Complete Binary Tree
A binary tree in which all levels are fully filled except possibly the last, and all nodes are as far left as possible.
Full Binary Tree
A binary tree in which every node has either 0 or 2 children.
Perfect Binary Tree
A binary tree where all internal nodes have exactly two children and all leaf nodes are at the same level.
AVL Tree
A self-balancing binary search tree where the difference between heights of left and right subtrees cannot be more than one.
Red-Black Tree
A balanced binary search tree with additional properties to ensure balance.
Height
The length of the longest path from the root to a leaf node.
Depth
The length of the path from the root to a specific node.
Level
The level of a node is the number of edges from the root to the node.
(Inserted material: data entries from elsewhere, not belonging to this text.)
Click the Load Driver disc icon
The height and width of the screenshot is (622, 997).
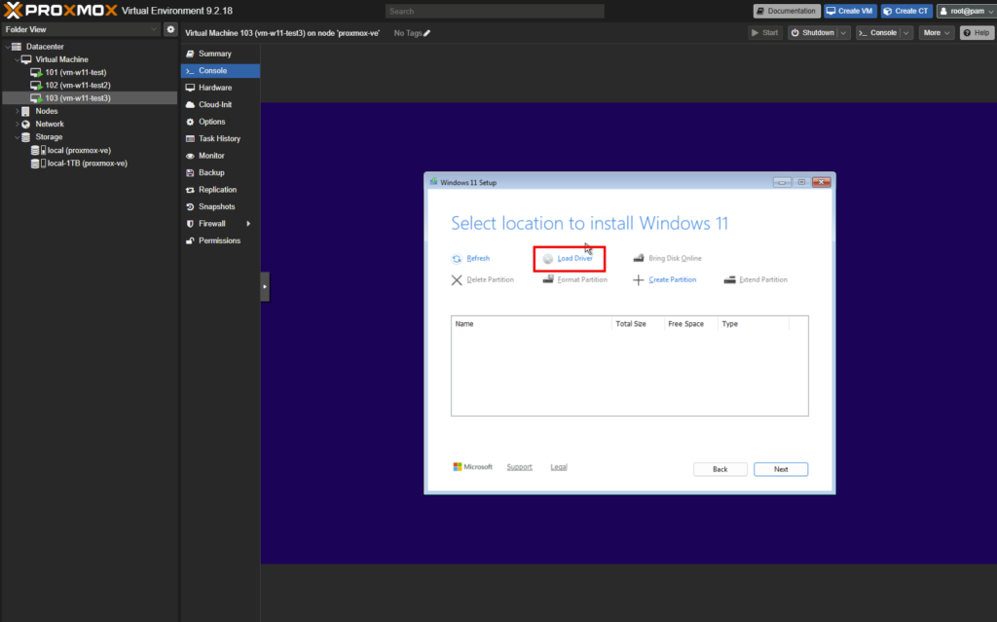pyautogui.click(x=547, y=259)
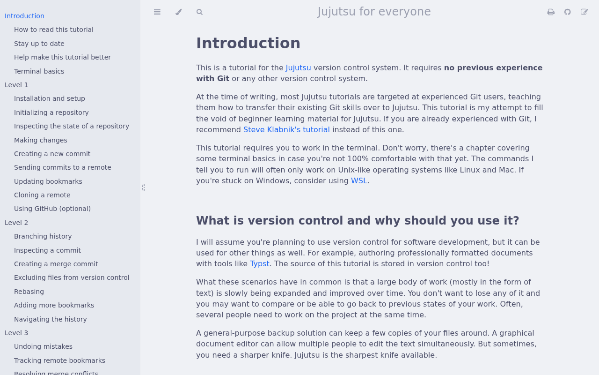Expand the Level 3 section
The height and width of the screenshot is (375, 599).
[16, 333]
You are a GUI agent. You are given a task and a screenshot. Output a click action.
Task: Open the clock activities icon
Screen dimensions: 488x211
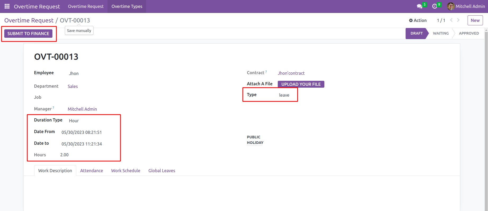point(435,6)
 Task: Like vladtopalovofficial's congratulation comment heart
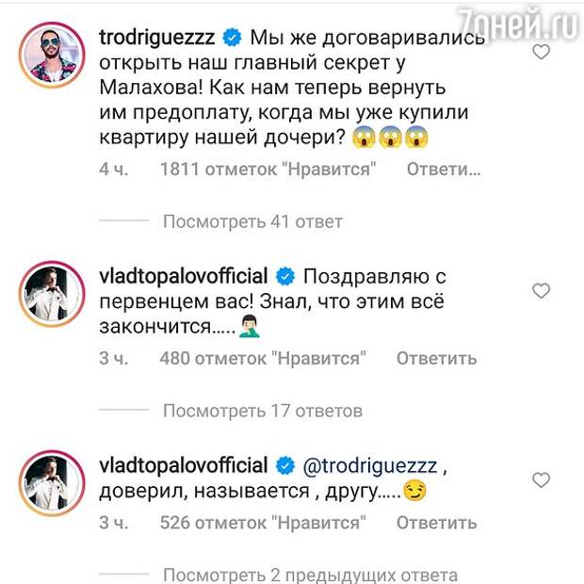541,290
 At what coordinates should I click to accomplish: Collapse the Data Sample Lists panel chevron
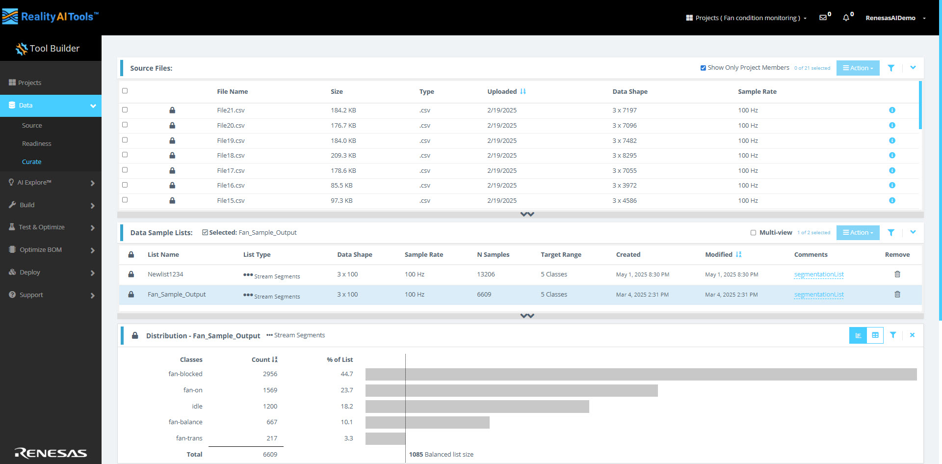(x=913, y=232)
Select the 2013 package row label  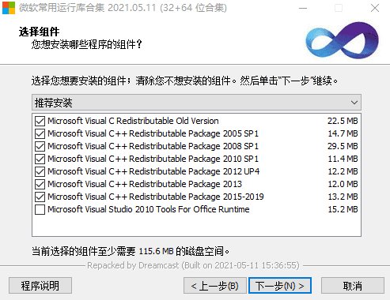pos(145,184)
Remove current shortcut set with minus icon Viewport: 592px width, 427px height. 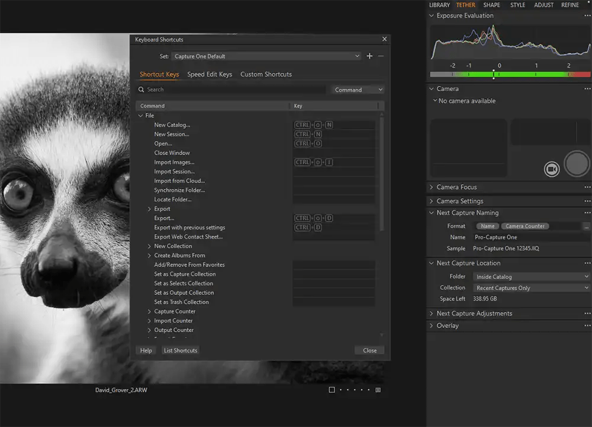[382, 56]
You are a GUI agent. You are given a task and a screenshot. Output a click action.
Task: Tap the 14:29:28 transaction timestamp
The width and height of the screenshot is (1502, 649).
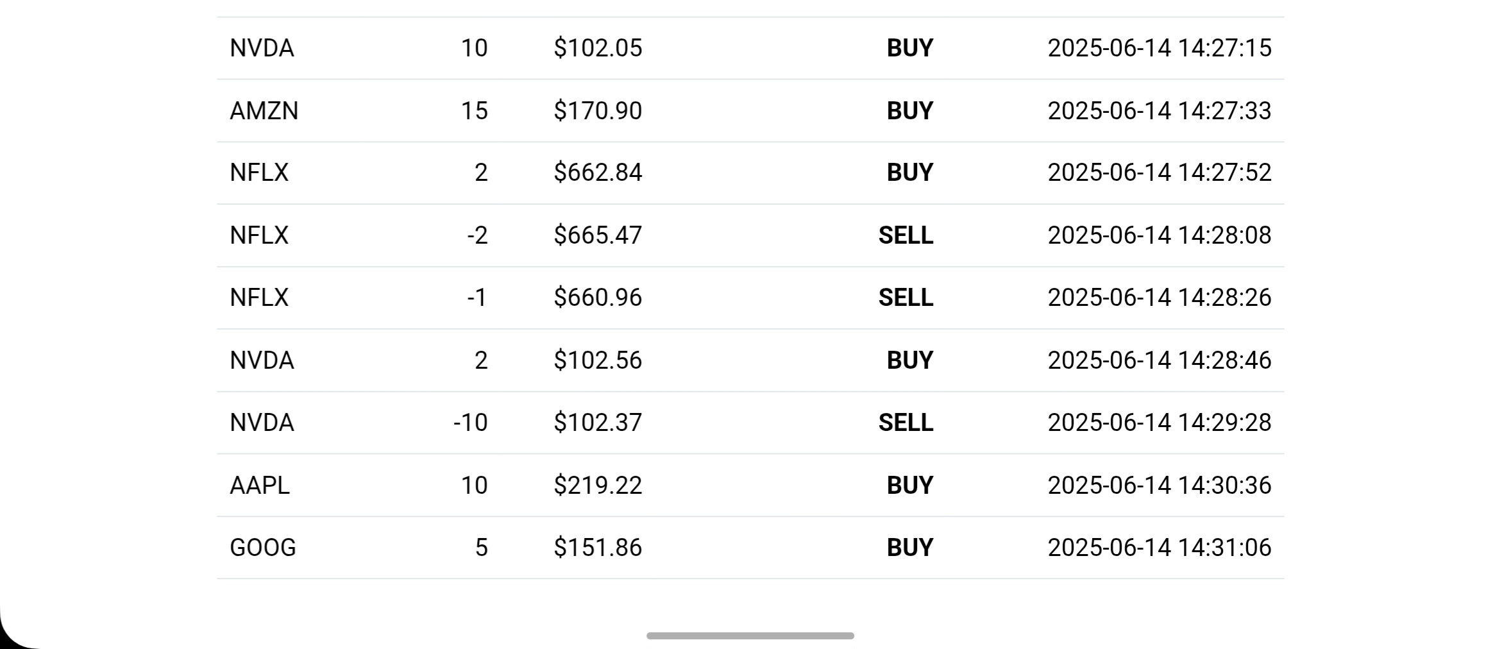pos(1159,423)
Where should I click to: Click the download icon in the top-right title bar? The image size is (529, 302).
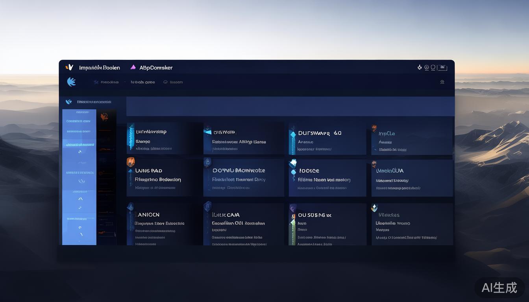[420, 67]
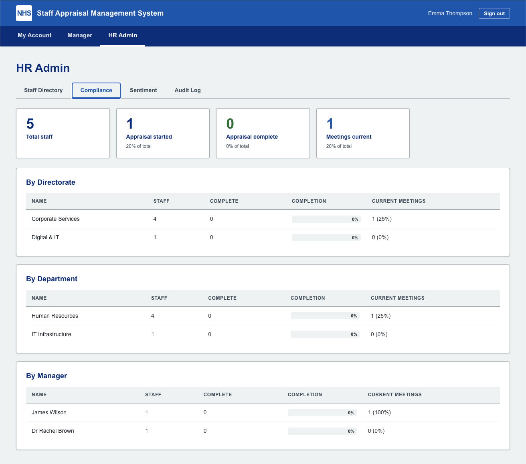This screenshot has height=464, width=526.
Task: Open the Digital & IT directorate row
Action: [45, 237]
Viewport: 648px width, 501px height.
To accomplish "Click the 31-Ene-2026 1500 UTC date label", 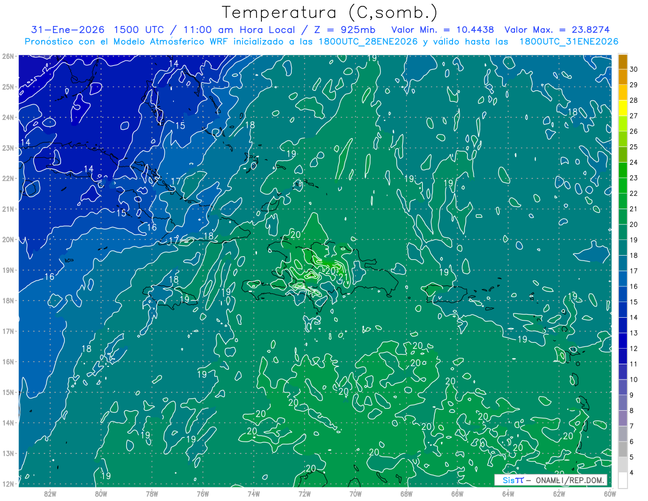I will [x=98, y=30].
The root is at level 0.
Degree
The number of children a node has.
Pre-order Traversal
Visit the root node, then recursively visit the left subtree, followed by the right subtree.
In-order Traversal
Recursively visit the left subtree, visit the root node, then recursively visit the right subtree.
Post-order Traversal
Recursively visit the left subtree, the right subtree, and then visit the root node.
Level-order Traversal
Visit nodes level by level from the root to the leaves.
Trie
A tree-like data structure used to store a dynamic set of strings, where nodes represent prefixes of the strings.
B-Tree
A self-balancing tree data structure that maintains sorted data and allows searches, sequential access, insertions, and deletions in logarithmic time.
Segment Tree
A binary tree used for storing intervals or segments, allowing querying of segment overlaps efficiently.
In-order Successor
The node that comes immediately after a given node in in-order traversal.
In-order Predecessor
The node that comes immediately before a given node in in-order traversal.
Sibling
Nodes that share the same parent.
Ancestor
A node’s parent, grandparent, and so on up to the root.
Descendant
A node’s children, grandchildren, and so on down to the leaves.
Path
A sequence of nodes and edges connecting a node with a descendant.